The people came out to cheer the American soldiers as they rode through Bamiyan in their tanks and jeeps and fell from the heavens, parachutes billowing out above them. It seemed as though Allah himself had sent them.
Parween stood on the side of the road and watched it all in wonder. She wished Raziq were there to see it with her.
PART
3
Friends
13
Elsa’s first harrowing month in Bamiyan had finally come to an end, and with it much of her angst and timidity. Even the strange-sounding diseases—leishmaniasis, typhoid, malaria, and intestinal worms—problems that had been unima
ginable on her first day, had grown less daunting once she’d actually seen them.

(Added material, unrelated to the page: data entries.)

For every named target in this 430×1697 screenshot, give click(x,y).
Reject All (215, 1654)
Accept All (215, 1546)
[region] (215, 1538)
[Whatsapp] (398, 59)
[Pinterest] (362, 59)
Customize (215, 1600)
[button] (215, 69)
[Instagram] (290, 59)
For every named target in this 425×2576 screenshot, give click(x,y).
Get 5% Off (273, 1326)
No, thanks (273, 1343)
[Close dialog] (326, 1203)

She’d developed routines to brace herself for the day, and each morning she climbed to the roof to have her coffee. There, she’d watch the village come to life, the cows and donkeys and children fanning out across the roads, chores already under way. But there were more than children and animals waking in the village one morning, and Elsa scrambled for a better look when she heard jeeps rumbling by. Certain it was the convoy of her blue-eyed soldier, she craned her neck and squinted, blinking away the sun. But when the jeeps came into focus, they were adorned not with the U.S. Army lettering but with the UN logo instead. Disappointed, she sat back down to finish her coffee. There’d been no sign of the soldiers since that morning she’d spied them on the road. Pierre was right. She might not see them again at all.

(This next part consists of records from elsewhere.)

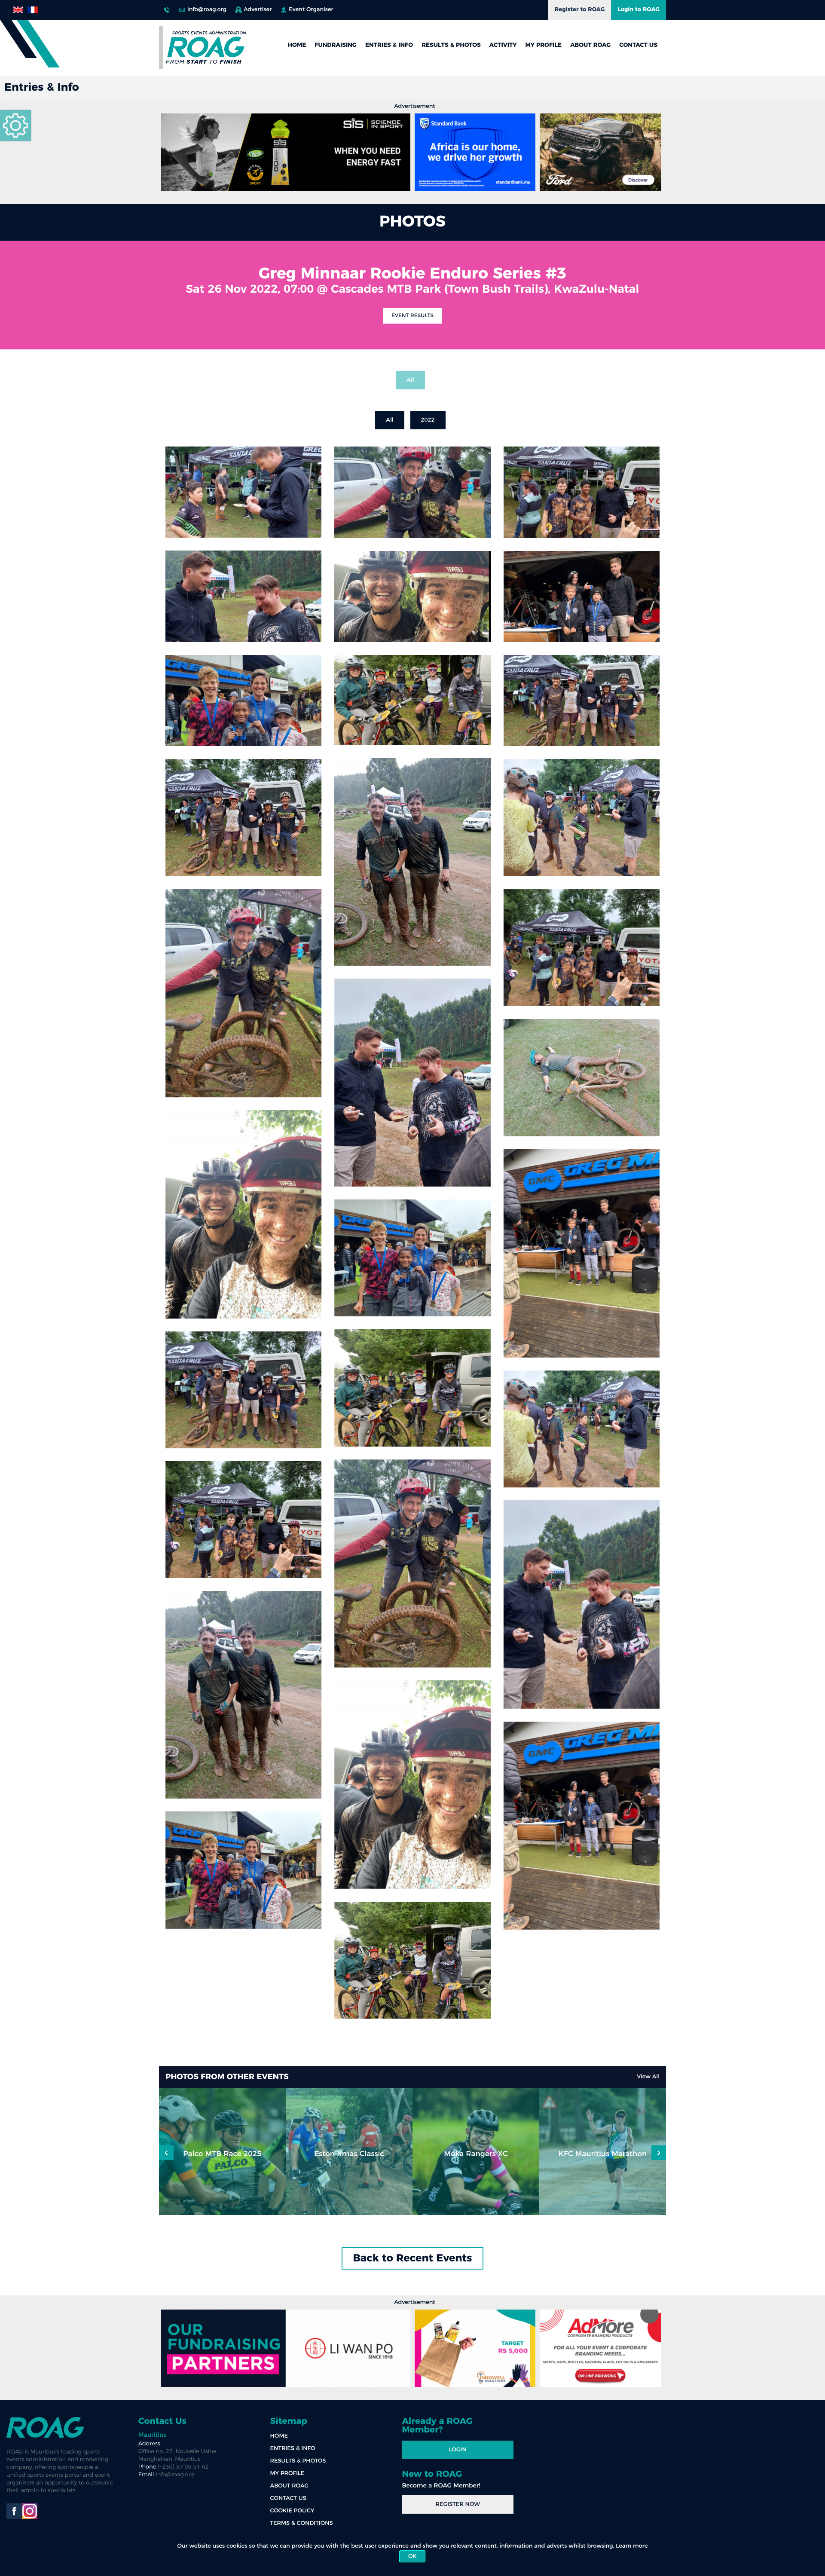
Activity (503, 45)
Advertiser (258, 9)
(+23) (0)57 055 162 (166, 7)
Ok (412, 2556)
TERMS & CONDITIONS (301, 2523)
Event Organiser (311, 9)
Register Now (458, 2504)
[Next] (166, 2152)
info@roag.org (206, 9)
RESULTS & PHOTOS (451, 45)
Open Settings (15, 125)
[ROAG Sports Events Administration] (206, 47)
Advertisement (414, 106)
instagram (29, 2511)
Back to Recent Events (412, 2258)
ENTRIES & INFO (389, 45)
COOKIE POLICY (292, 2511)
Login (458, 2450)
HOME (296, 45)
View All (648, 2077)
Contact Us (162, 2421)
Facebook (14, 2511)
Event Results (412, 315)
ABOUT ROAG (590, 45)
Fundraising (336, 45)
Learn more (632, 2546)
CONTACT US (638, 45)
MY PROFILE (544, 45)
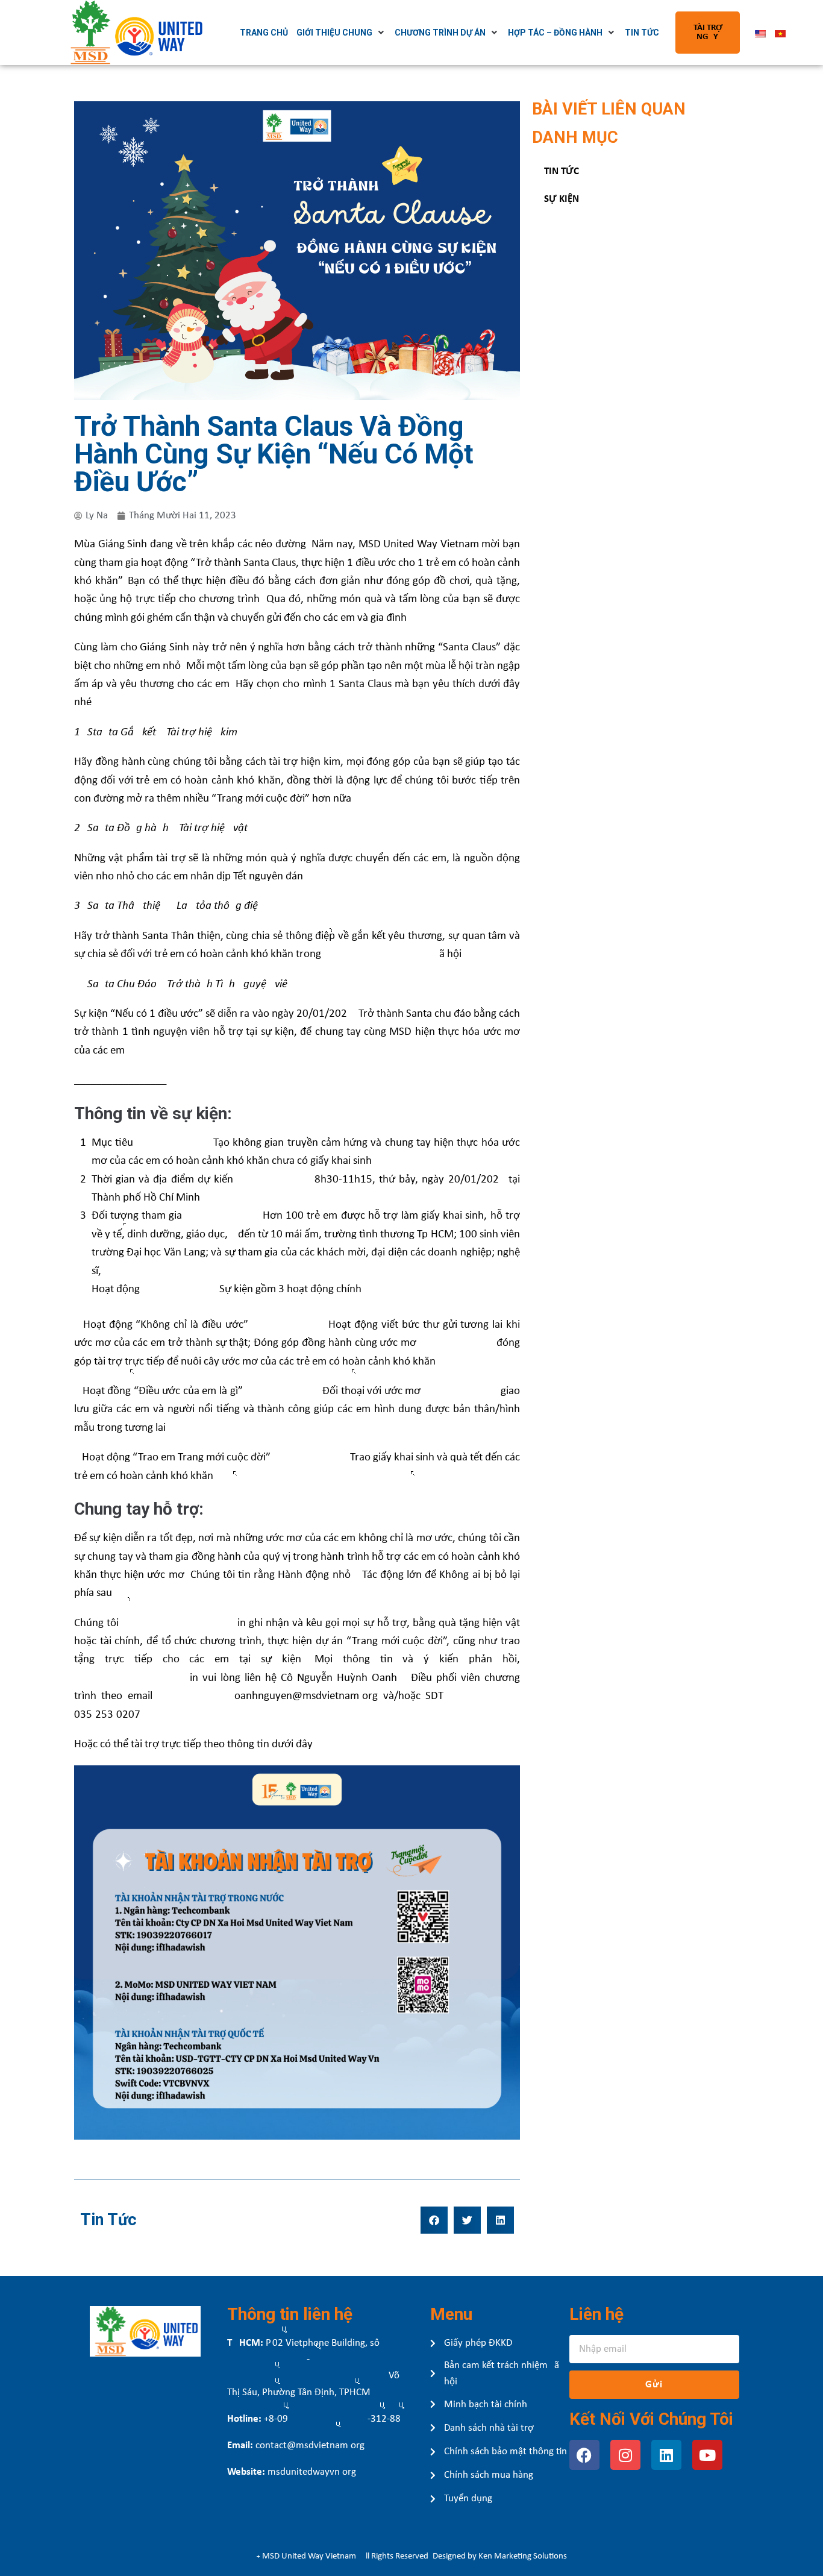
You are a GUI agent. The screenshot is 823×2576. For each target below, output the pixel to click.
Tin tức (561, 171)
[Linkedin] (666, 2455)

Then another morning, as she sat on the roof with her coffee, the unmistakable whir of a helicopter broke through the morning quiet. Elsa stood tall, her eyes scanning the sky, and there, fluttering down from hovering U.S. Army helicopters, were men held aloft by billowy white parachutes. They drifted off to land, hidden from view by the hilly terrain.

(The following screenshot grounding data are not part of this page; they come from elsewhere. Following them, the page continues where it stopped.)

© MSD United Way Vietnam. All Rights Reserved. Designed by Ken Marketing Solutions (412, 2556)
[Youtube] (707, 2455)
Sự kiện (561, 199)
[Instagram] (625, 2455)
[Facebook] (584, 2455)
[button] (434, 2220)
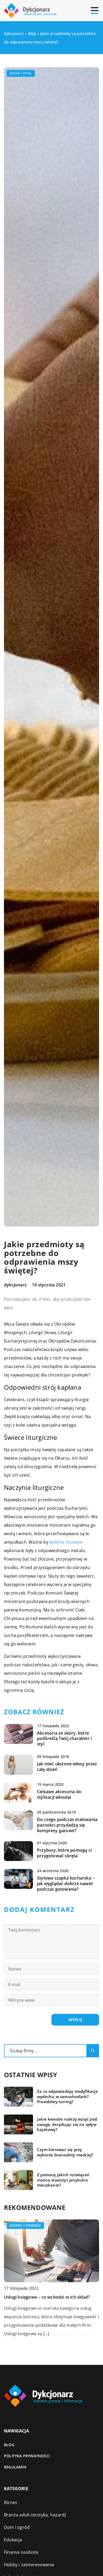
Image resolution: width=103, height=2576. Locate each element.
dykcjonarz (15, 1285)
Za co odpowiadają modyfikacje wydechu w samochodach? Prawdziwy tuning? (67, 2096)
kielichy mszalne (65, 1542)
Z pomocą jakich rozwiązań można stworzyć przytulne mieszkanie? (63, 2180)
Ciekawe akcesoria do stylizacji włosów (59, 1794)
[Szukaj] (92, 2050)
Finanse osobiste (21, 2552)
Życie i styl (21, 73)
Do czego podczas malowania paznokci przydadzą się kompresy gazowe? (67, 1825)
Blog (9, 2444)
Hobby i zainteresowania (29, 2565)
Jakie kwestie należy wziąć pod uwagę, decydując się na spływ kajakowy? (67, 2124)
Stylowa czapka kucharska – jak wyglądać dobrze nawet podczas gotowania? (65, 1883)
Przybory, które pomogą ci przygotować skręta (64, 1853)
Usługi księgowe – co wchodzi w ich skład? (47, 2297)
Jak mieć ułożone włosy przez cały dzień (67, 1766)
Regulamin (15, 2467)
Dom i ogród (17, 2527)
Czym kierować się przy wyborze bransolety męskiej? (65, 2152)
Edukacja (13, 2540)
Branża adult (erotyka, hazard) (35, 2515)
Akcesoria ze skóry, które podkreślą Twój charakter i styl (64, 1738)
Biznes (10, 2502)
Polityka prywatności (27, 2455)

She wanted to jump with joy. Perhaps her soldier was among those men.
Within days, as if she’d willed it, a soldier arrived at the clinic and asked for Elsa. He was wearing camouflage pants, a tan T-shirt, and a baseball cap. A rifle hung from his shoulder and a pistol was strapped to his belt. She swallowed the tinge of disappointment she felt when she realized he was not the soldier she’d seen on the road. Still, he looked every bit a GI Joe—blond, handsome, tanned, and ready to fight.
He held out his hand and announced in a Southern drawl, “I’m Lieutenant Dave Martin, and the Chief sent me to find you. We’re with the Fifth Special Forces Group out of Fort Bragg, North Carolina. We’re stationed not far from here. We only recently found out you were here, and we’d like to offer to help you in any way we can.”